_DOCUMENT SEGMENT_
Surprisingly, the signal with the best signal to noise ratio was observed in LL97 AlMy cells with TGFP and L-ascorbic acid only, which conflicts with the recommendation of Chen and Raghunath mentioned above (Figures 3 and 4) (Fibrogenesis & Tissue Repair, Dec 2009, 2:7).

The observations described above facilitated the design of experiments where compounds may be evaluated for their ability to inhibit collagen I deposition. LL97 AlMy cells were used for lung indications and L-ascorbic acid only was included in the media to provide a good signal to noise ratio while maintaining a low background signals in untreated cells. A 4-7 fold increase in collagen deposition was typically observed from cells treated with low serum and ascorbic acid only as compared to cells treated with 500 pg/ml of TGFp.

Two additional cell lines were also used for the screening, namely, human adult dermal fibroblasts and human hepatic stellate cells. Additional optimizations were performed to obtain proper signal to noise ratio in hepatic stellate cells. These optimizations included, for example, maintaining the cell culture in Geltrex coated plates, and adapting the format to a 48 well plate to provide a more robust signal in the human hepatic stellate cell line.

The assay described here is amenable to 96-well or 48-well plate format. Plates are scanned using a LiCor Odyssey flatbed scanner with two lasers that detect the infrared signal specific for Collagen I and the DRAQ5 signal specific for DNA (Figure 5).

Both Collagen I and DNA images were scanned on the Licor Odyssey dual laser flatbed scanner and were quantified for data normalization (Collagen I signal / DNA signal) within individual wells to determine the level of Collagen I produced in each well (Figure 6). TGF does not significantly alter the DNA levels detected. (Triangles, Fig. 6) Further, Collagen I deposition induced by 500 pg/ml TGFP was inhibited by known anti-fibrotic compounds such as the Alk5 inhibitor, SB431542 (Figure 7).

_GIVEN MATERIAL_
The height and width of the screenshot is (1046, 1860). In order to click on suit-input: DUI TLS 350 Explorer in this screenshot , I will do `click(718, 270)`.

_ACTIONS TO TAKE_
A – Which figure numbers does the collagen deposition assay text cite?
B – Carry the collagen deposition assay text forward from its final sentence.

_OUTPUTS BY TASK_
A – Figures 3, 4, 5, 6, and 7

B –
The cell lines used in the examples were commercially available. (1) ATCC Item # CCL-191 LL97A (AlMy) Lung Fibroblasts, Human; lot # 4379504). (2) ATCC Item # CCL-134 LL29 (AnHa) Lung Fibroblasts, Human, lot # 58142602; (3) ATCC Item #CCL-201 CCD-8Lu Lung Fibroblasts, Human, lot #4428846; (4) ATCC #CCL- 210 CCD-19Lu Lung Fibroblasts, Human, lot # 3997377; (5) Invitrogen #C-013-5c

Primary Human Dermal Fibroblasts, adult (HDFa), lot #709590; (6) Sciencell Research laboratories #5300 Human Hepatic Stellate Cells (HHSteC). Example 2: Identification of compounds that regulate Collagen I deposit in lung cells

This example describes methods for the evaluation of compounds, extracts, or biologies for anti-fibrotic effects. Human pulmonary fibroblasts were used to determine the capability of small molecules and extracts in inhibiting TGF -induced Collagen I deposition in human pulmonary fibroblasts.

As shown in Figure 8, Compound A and Compound B both inhibit Collagen I deposition induced by 500 pg/ml TGF in human pulmonary fibroblasts. Figure 9 shows that Extract A and Extract B both inhibit Collagen I deposition induced by 500 pg/ml TGF in human pulmonary fibroblasts.

Example 3: Identification of compounds that regulate Collagen I deposit in skin or liver cells

The disclosed system and method may also be used for the evaluation of compounds, extracts, or biologies for anti-fibrotic effects in human adult dermal fibroblasts and anti-fibrotic effects in human hepatic stellate cells. This example describes some of the data obtained from studies conducted using these cells. Molecules or extracts that inhibit TGF -induced Collagen I deposition in liver cells may be used in the treatment of liver fibrosis.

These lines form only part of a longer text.